┌─ Input
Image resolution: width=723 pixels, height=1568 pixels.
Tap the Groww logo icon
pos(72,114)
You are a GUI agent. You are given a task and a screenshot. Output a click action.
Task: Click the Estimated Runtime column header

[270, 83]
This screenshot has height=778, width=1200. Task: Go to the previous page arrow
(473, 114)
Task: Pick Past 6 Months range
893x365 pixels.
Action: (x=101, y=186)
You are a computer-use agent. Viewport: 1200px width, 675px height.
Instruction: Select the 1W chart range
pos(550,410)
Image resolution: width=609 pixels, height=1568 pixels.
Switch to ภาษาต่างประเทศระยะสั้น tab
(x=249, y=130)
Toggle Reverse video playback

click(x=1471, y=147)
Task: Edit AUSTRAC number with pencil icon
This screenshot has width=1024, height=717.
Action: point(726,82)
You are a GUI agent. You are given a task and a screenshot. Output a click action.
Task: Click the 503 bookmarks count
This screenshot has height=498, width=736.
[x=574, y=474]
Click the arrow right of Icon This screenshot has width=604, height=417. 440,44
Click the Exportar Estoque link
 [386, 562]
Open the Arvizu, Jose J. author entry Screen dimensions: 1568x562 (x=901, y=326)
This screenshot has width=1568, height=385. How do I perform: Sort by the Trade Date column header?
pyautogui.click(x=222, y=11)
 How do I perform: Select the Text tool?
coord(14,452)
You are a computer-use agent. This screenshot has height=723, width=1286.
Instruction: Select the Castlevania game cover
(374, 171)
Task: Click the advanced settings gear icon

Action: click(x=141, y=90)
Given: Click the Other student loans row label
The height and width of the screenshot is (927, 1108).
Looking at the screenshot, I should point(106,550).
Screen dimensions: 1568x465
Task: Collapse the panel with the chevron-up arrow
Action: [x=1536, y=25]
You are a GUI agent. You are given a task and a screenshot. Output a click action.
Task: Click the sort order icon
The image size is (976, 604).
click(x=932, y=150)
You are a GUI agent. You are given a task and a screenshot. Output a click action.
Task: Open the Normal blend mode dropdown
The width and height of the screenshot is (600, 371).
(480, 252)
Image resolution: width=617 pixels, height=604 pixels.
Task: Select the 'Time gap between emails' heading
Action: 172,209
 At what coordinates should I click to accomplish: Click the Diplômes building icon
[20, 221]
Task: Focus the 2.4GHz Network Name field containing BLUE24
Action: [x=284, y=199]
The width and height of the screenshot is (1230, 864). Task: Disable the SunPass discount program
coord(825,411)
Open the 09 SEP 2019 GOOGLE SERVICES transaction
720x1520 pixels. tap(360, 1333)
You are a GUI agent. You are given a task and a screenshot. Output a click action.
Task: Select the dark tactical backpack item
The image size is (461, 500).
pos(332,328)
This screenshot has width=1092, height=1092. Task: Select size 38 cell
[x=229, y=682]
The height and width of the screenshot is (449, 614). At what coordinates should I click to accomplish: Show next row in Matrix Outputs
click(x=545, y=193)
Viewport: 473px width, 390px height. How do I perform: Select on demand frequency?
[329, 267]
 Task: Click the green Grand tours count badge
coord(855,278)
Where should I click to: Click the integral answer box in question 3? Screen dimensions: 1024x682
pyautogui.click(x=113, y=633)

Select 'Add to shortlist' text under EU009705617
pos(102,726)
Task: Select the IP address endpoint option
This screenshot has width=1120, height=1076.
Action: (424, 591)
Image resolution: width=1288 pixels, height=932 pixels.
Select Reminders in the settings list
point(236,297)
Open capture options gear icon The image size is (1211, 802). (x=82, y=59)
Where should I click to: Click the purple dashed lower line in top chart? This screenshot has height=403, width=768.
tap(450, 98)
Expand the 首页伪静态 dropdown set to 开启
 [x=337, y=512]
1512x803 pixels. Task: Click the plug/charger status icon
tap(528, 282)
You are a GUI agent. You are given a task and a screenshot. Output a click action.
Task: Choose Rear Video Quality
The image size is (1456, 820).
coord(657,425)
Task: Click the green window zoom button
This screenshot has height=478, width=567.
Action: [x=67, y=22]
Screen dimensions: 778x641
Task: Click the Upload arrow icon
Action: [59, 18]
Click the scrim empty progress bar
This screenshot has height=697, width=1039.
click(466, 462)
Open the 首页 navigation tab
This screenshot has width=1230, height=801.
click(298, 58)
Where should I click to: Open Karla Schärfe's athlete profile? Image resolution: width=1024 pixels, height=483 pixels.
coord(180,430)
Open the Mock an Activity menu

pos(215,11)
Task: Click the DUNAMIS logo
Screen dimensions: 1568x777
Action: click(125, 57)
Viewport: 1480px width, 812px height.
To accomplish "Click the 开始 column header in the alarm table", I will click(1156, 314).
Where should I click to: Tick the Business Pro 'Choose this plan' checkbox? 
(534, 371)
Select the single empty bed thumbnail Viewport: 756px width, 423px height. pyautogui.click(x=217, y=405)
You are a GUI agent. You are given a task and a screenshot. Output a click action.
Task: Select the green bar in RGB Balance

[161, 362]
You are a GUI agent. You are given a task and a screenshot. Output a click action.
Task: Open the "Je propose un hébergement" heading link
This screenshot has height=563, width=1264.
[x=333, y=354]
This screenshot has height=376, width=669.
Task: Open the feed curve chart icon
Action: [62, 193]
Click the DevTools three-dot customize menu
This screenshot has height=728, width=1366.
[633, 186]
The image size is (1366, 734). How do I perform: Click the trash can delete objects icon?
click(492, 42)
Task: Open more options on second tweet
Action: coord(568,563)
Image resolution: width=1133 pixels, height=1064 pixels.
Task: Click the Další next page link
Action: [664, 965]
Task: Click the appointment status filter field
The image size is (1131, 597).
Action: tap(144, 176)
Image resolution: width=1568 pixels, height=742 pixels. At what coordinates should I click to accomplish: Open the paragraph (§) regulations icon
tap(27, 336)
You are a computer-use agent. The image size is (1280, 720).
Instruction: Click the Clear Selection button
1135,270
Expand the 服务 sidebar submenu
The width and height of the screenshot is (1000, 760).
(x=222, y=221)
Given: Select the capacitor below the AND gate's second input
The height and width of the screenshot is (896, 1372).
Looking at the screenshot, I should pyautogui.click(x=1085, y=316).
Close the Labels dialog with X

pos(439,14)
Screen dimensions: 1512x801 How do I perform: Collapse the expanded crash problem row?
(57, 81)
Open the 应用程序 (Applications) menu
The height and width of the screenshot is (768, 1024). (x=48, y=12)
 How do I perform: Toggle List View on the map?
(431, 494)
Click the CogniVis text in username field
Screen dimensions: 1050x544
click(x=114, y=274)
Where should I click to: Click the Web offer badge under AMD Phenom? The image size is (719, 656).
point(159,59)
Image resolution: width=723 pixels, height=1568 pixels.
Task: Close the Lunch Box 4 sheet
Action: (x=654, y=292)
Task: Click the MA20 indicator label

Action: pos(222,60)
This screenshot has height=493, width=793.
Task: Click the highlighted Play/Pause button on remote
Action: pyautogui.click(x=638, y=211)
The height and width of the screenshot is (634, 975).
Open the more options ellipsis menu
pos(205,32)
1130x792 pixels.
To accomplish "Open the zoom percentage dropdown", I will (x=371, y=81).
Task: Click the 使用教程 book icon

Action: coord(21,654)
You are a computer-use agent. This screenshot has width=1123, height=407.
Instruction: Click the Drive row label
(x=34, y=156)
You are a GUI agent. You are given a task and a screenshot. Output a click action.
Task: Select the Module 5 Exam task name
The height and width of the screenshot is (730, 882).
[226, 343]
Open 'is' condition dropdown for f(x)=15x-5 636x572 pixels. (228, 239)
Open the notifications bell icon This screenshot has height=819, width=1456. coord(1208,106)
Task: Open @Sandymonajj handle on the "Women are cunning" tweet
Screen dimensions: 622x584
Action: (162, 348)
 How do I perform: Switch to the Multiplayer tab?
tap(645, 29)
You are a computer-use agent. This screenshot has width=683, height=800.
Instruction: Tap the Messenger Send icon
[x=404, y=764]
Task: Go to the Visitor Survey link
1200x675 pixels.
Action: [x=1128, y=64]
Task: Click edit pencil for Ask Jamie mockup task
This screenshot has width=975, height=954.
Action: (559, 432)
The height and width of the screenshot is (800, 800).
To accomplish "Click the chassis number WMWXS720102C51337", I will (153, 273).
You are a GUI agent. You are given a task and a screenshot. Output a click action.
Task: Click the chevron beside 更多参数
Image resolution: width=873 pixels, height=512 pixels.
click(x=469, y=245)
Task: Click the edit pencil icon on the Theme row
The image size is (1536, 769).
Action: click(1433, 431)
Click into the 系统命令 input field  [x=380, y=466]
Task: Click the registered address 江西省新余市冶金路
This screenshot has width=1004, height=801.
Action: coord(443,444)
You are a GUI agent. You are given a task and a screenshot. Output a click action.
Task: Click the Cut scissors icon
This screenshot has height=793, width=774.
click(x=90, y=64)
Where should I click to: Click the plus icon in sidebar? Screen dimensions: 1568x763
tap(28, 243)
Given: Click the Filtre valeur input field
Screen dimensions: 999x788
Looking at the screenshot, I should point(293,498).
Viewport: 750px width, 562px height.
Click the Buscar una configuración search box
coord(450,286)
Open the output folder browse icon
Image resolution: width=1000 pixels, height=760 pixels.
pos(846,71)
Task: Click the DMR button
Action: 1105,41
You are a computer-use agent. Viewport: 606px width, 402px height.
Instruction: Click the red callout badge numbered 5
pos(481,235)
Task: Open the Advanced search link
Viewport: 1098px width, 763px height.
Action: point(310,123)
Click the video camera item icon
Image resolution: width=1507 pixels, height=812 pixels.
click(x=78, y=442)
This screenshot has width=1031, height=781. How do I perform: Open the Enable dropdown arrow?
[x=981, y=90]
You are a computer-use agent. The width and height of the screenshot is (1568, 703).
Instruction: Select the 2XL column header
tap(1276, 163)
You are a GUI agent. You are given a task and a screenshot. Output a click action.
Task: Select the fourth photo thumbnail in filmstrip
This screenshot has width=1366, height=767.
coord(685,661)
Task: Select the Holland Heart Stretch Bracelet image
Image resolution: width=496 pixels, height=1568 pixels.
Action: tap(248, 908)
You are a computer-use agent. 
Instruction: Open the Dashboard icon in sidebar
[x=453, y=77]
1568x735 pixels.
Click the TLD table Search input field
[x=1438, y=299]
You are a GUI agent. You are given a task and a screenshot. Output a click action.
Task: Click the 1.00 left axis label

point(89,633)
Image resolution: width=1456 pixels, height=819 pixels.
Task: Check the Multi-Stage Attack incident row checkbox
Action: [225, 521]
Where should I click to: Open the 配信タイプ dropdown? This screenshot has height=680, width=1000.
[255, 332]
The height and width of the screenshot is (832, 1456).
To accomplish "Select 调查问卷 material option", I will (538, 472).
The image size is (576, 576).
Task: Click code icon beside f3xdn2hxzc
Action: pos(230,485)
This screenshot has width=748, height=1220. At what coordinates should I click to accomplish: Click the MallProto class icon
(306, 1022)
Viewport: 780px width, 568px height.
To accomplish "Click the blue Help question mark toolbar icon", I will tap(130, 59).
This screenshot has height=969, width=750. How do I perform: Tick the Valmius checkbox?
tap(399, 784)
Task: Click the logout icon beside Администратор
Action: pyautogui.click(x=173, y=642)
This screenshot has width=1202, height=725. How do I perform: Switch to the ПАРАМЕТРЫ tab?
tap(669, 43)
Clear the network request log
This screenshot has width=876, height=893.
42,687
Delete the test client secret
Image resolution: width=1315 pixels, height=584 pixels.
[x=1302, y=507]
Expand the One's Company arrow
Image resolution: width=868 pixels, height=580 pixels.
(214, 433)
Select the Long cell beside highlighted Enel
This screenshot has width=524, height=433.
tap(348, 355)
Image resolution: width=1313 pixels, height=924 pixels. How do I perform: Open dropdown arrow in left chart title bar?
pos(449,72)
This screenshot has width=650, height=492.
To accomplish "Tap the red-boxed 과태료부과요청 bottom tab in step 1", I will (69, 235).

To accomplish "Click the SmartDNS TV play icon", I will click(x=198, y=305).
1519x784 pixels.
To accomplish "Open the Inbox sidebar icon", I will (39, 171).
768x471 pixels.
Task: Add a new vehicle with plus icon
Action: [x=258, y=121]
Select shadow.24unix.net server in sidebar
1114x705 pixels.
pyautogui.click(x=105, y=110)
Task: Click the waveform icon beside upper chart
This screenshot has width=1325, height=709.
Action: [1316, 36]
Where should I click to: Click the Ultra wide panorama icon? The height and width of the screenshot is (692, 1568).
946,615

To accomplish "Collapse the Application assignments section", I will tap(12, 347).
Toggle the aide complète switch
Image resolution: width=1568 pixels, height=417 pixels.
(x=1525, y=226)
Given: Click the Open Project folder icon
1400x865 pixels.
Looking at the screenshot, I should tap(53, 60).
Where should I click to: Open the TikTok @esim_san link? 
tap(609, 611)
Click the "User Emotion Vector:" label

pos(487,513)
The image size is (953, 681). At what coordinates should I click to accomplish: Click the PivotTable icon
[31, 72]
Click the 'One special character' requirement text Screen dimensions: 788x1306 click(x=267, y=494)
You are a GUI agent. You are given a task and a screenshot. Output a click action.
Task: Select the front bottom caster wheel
└─
- _Requirement_:
Would you filter the entries above and keep each line that has the word "item"?

- _Answer below_:
Task: Select the dark tactical backpack item
Click the video camera item icon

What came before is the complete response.